Vav’ı görünce dur! Vav Harfinin Sırrı Kur’an-ı Kerim’de vav ile başlayan ayetlerde yemin edilmiştir. Bir şeyin üzerine kasem ediliyorsa yemin edilen şeyin delil olarak kullanılacağını anlamalıyız. Bu yüzden vav eğer yemin anlamındaysa, arkasından dikkatlerimizin çekilmek istendiği önemli bir şeyin geliyor olacağını bekleyebiliriz. Ku’anı- Kerim’de çoğu vakitler üzerine -kuşluk vaktine, fecre, geceye, gündüze (vel-fecr, ve’d-duha, ve’n-nehâr, ve’l-asr, ve’l-leyl…) ve bunların alametleri sayılan güneşle aya yemin edilir. Asr sûresinde, mutlak mânâda zamana yemin edilerek, akıp giden vakti dikkatle değerlendirmesi konusunda insanoğlu uyarılır. Kullarını seven, onlara ihsan eden El-Vedüd’tür.
Vav harfinin Esma-ül Hüsna’dan El-Vedud ismi şerifiyle bağlantılı olduğu düşünülebilir. Kullarını seven ve sevilen. Sevmeyi gönlümüze koyan da, sevilmeye en çok layık olan da O’dur. Vav harfi, insanın secde haline benzetilir ya, yaratıcısına en yakın olduğu haline, kulluğumuzu simgeler bu yüzden. Vav gibi olmak; yani kulluğunu bilmek, secdeye kapanabilmek demek.
Hafız Osman Efendi, o ‘vav’ her zaman yazılmaz” demişti, meşhur kıssada
Ruhları şad olsun üstadların…Hayatımızda reddettiğimiz nice nice “VAV” lar var kimbilir …
Ebced hesabına göre Arap alfabesi`nin Vav harfi( و ); altıncı (6.)harfidir.
Kolye olarak taşınırsa böyle manalandırmak hoş olur ki; “Vav” harfli kolye Arapça’da yaradanın tekliğini, yaratılanınsa çokluğu anlamını taşır.
Vav harfini şekli anne rahmindeki bebeği temsil eder.
Vav harfi kolye; aynı zamanda yemin anlamına da gelir. “Sana yöneldim, sana güvendim” anlamındadır.
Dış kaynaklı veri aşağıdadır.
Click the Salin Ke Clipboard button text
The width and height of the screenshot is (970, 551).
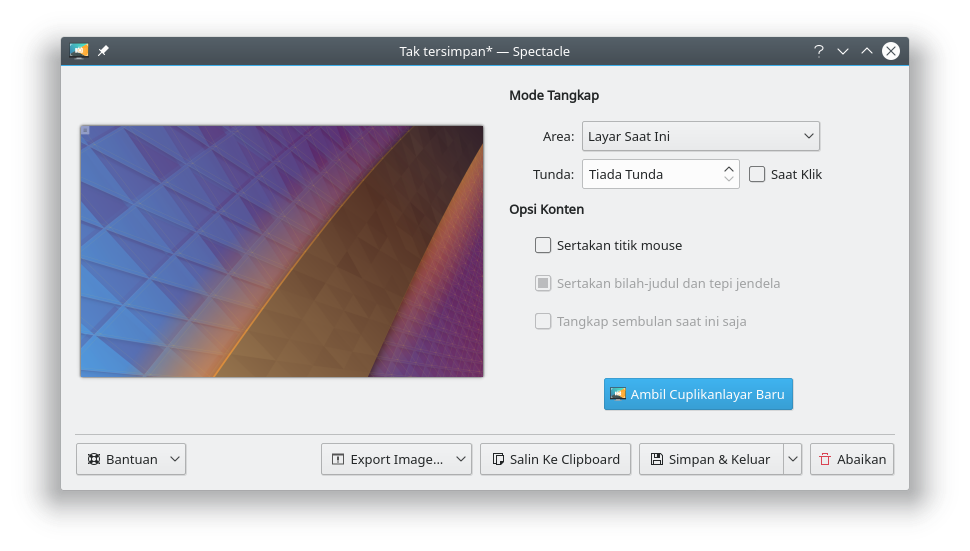tap(564, 459)
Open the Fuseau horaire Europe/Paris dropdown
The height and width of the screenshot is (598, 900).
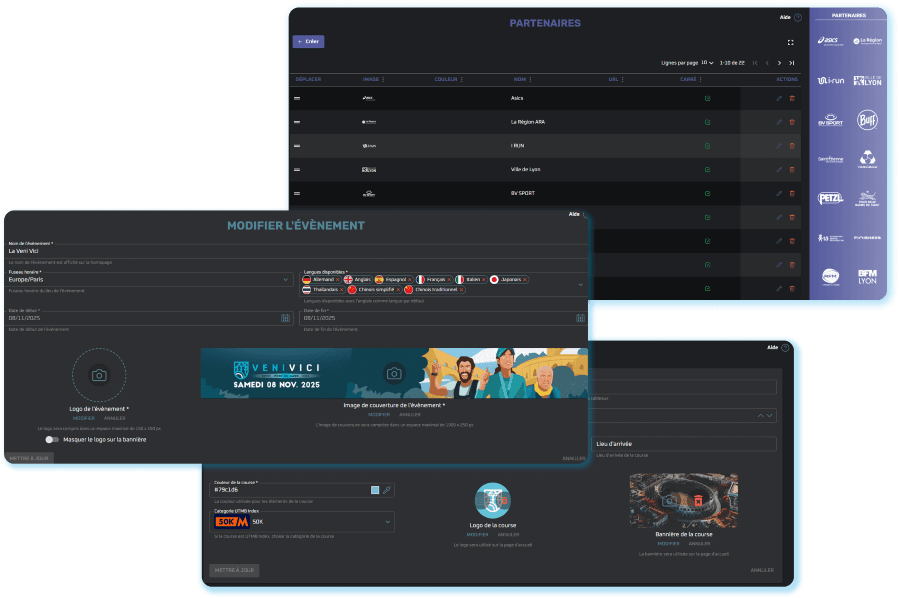coord(285,280)
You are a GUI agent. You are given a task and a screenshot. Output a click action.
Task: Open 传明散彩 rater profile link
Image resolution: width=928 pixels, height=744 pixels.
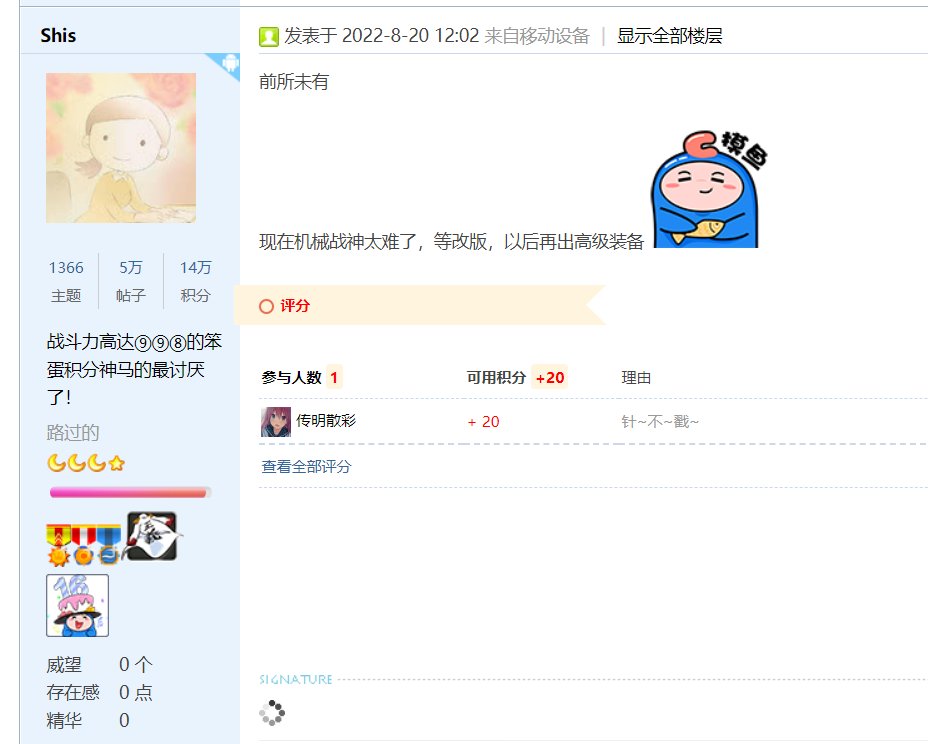click(326, 421)
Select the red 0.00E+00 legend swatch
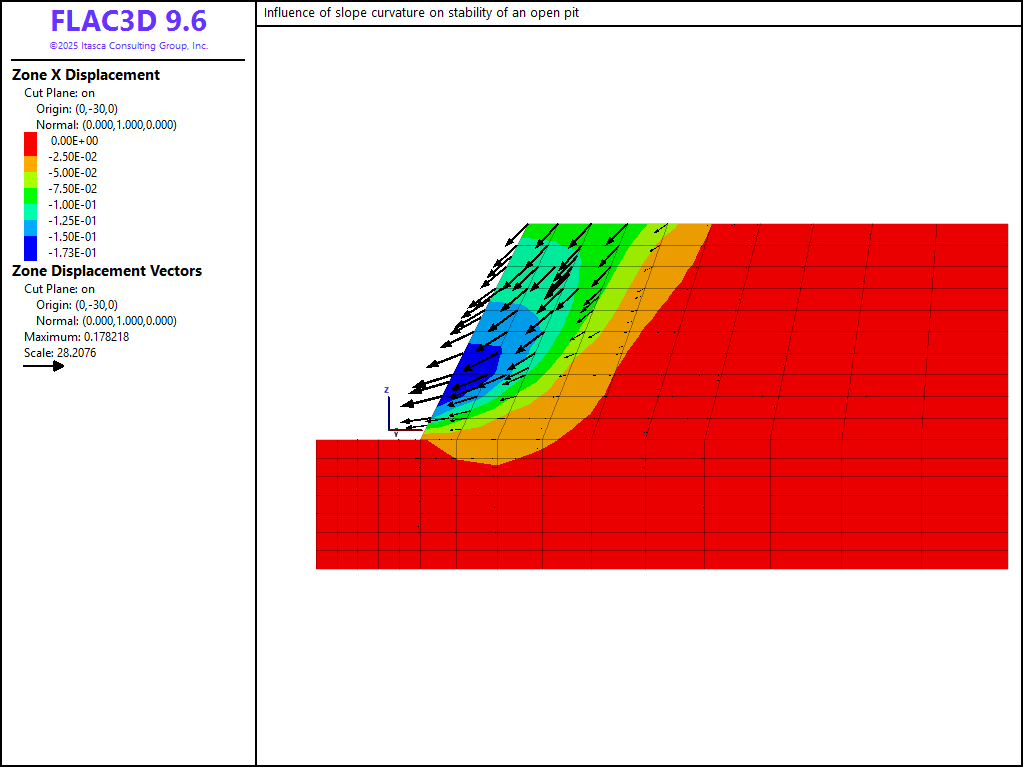 point(30,140)
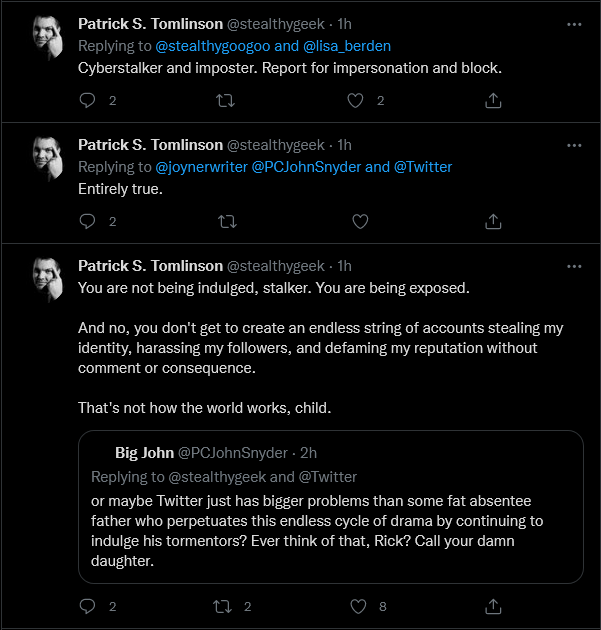
Task: Reply to the 'Cyberstalker and imposter' tweet
Action: pos(87,100)
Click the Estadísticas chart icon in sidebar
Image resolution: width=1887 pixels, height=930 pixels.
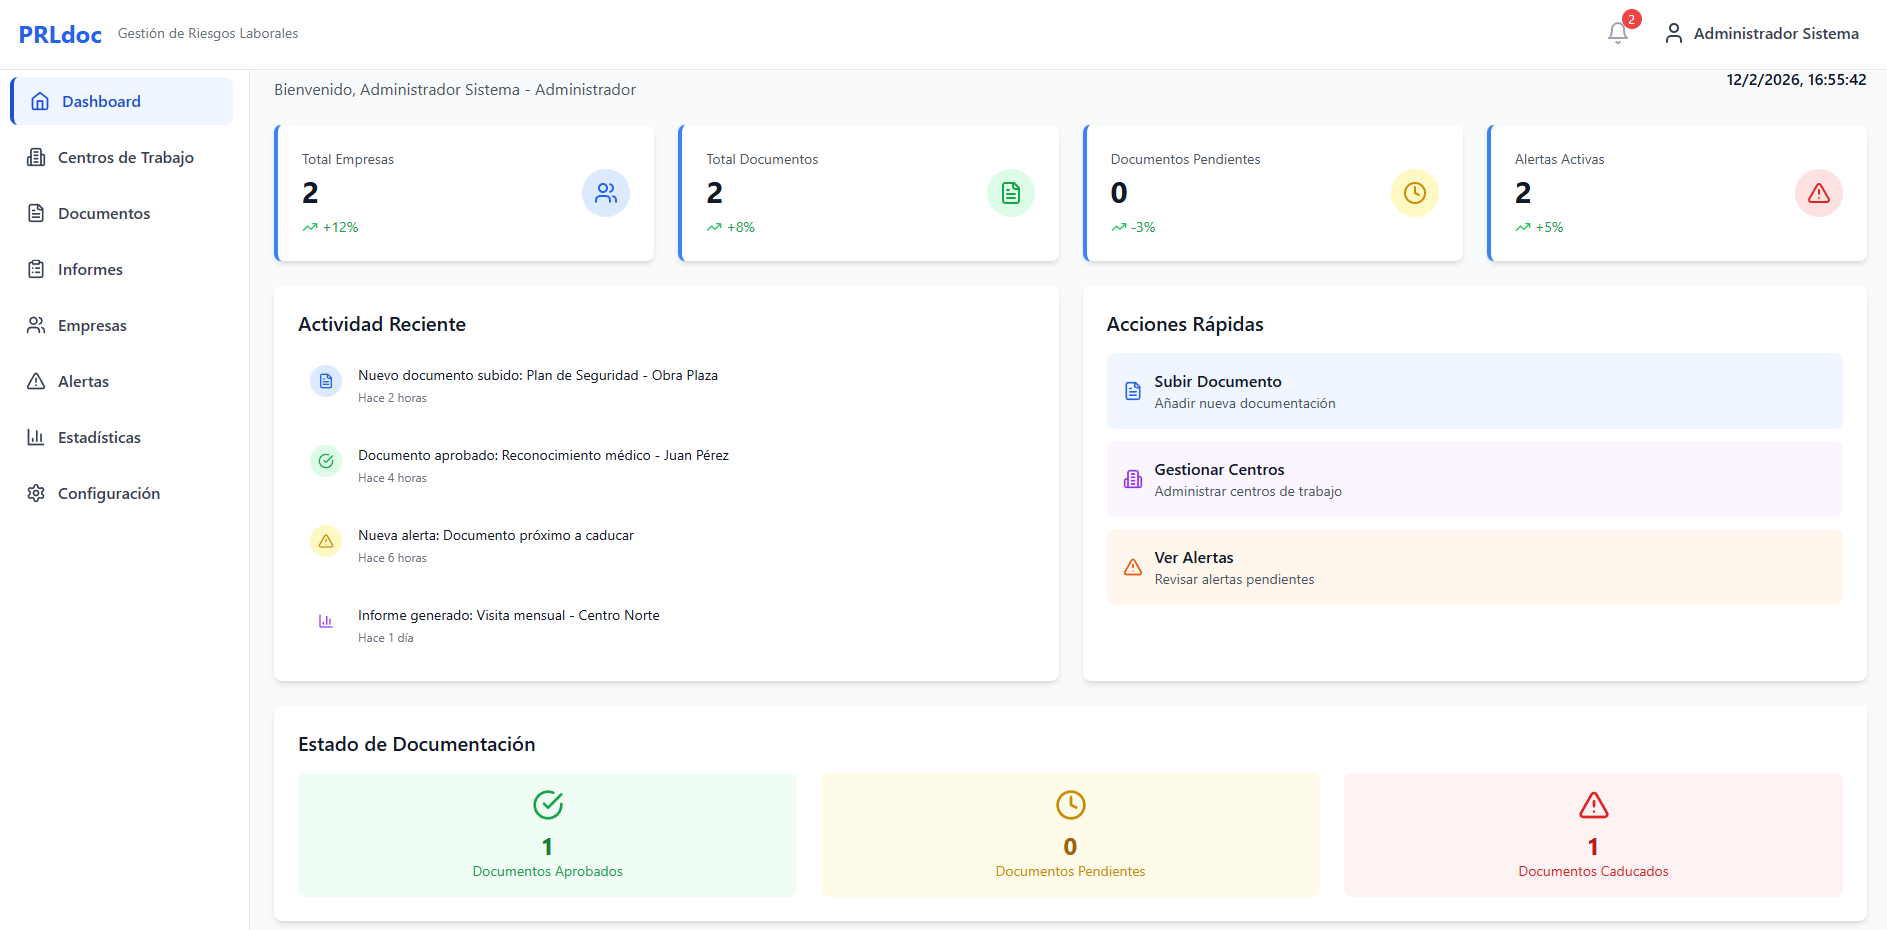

Vav harfi kolye , Allah’ın Vahid ismini ve birliğini simgeler.
Ebced hesabında 6 rakamına denk olup; aynı zamanda imanın 6 şartını temsil eder.
Vav harfi , hat sanatında çizilmesi en zor harflerdendir.
Bunun yanında, Ebcet hesabına göre “altı” anlamına gelir. İnançlı insan için altı rakamı Amentü (Amentü, Türkçe’de inanmak, iman etmek anlamına gelir), kainatın altı günde yaradılış hikayesi gibi ayrıcalıklı bir noktaya işaret eder altı. Bu nedenle Vav, kainatın da simgesi sayılır.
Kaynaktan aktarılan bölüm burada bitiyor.